Nice paragraph, good comparison, and a great job of bringing in past
solutions to illuminate the present one.

>> It's getting there, but still way to general yet.
>> And it is far from complete.

I hope I've given some ideas of how to make it more complete.

Honestly, the more I study your work, the more I'm impressed by it -- but
it takes a LOT of study, and I didn't start out very impressed at ALL.

>> An simple example:
>> At work we are given descriptions of output files that need to be
>> created from our database.  We are told the record size.
>> The starting and ending position of each field.
>> The way data should be represented in each field.
>> A description of what data should be placed in each field.
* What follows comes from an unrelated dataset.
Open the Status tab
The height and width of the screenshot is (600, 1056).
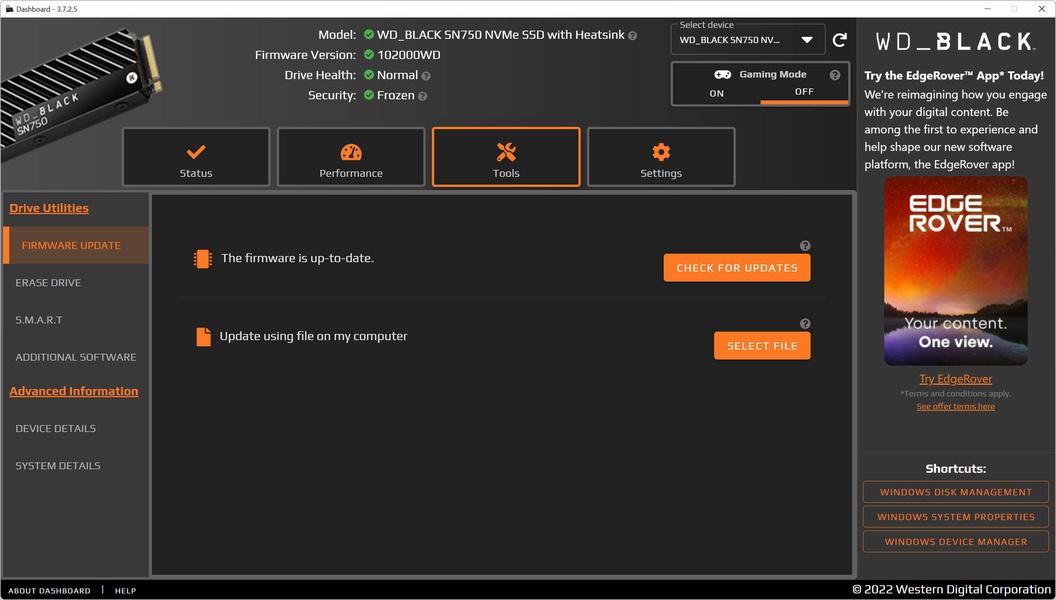(x=196, y=157)
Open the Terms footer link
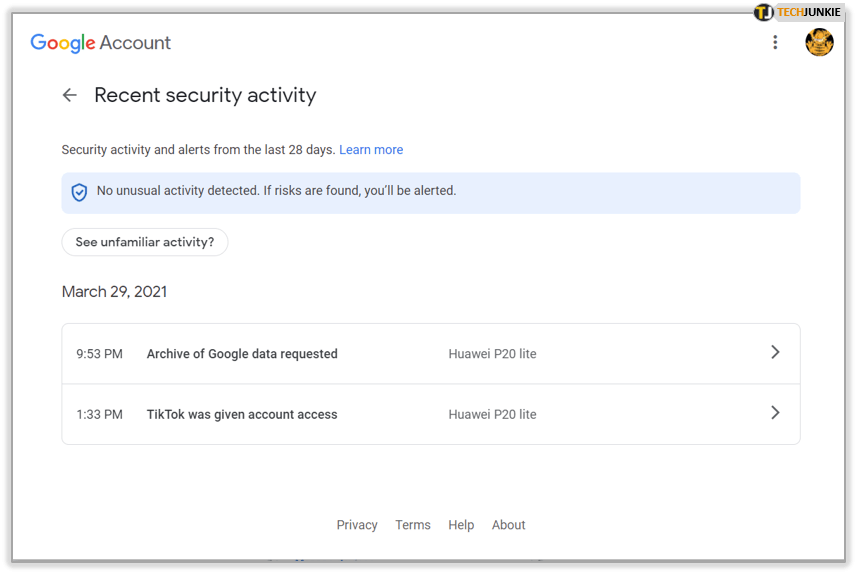The width and height of the screenshot is (857, 574). [413, 525]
>i'm not sure how this relates to this case.  could you explain in a more
>explicit way?

I'm afraid it doesn't.  He's accustomed to working in a formal environment
where the coders see the final result of the design.  We're not at that
point yet.

>> For your arrow language, we need.
>> A precise specification of exactly what is your arrow language.
>> A description of what each of the operators does, and some description
>>   as to why you picked what you did.
>> A description of how the arrow language can be used to make a complete
>>   system.
>> No implementation details except as hints.

>most of it is just syntax.  semantics would derive from the system of arrows
>made by the user itself.
>i will, though, walk through the ideas for operators in more definite terms
>and give examples in a little while.

I would find it helpful if you would step back and write a Requirements
document, and perhaps even some acceptance tests (possibly in the form of
use cases).

>> This should break tunes down into 2 hard problems (implementation, and
>> specification) instead of 1 monster, problem.

>yes.  i would like that too, as long as i can trust you all to implement it.

You can't.  But you can trust that the work will result in a stabler and
more useful conception of the problem and solution, which is more likely
to be understood by a capable coder or designer.

Good luck.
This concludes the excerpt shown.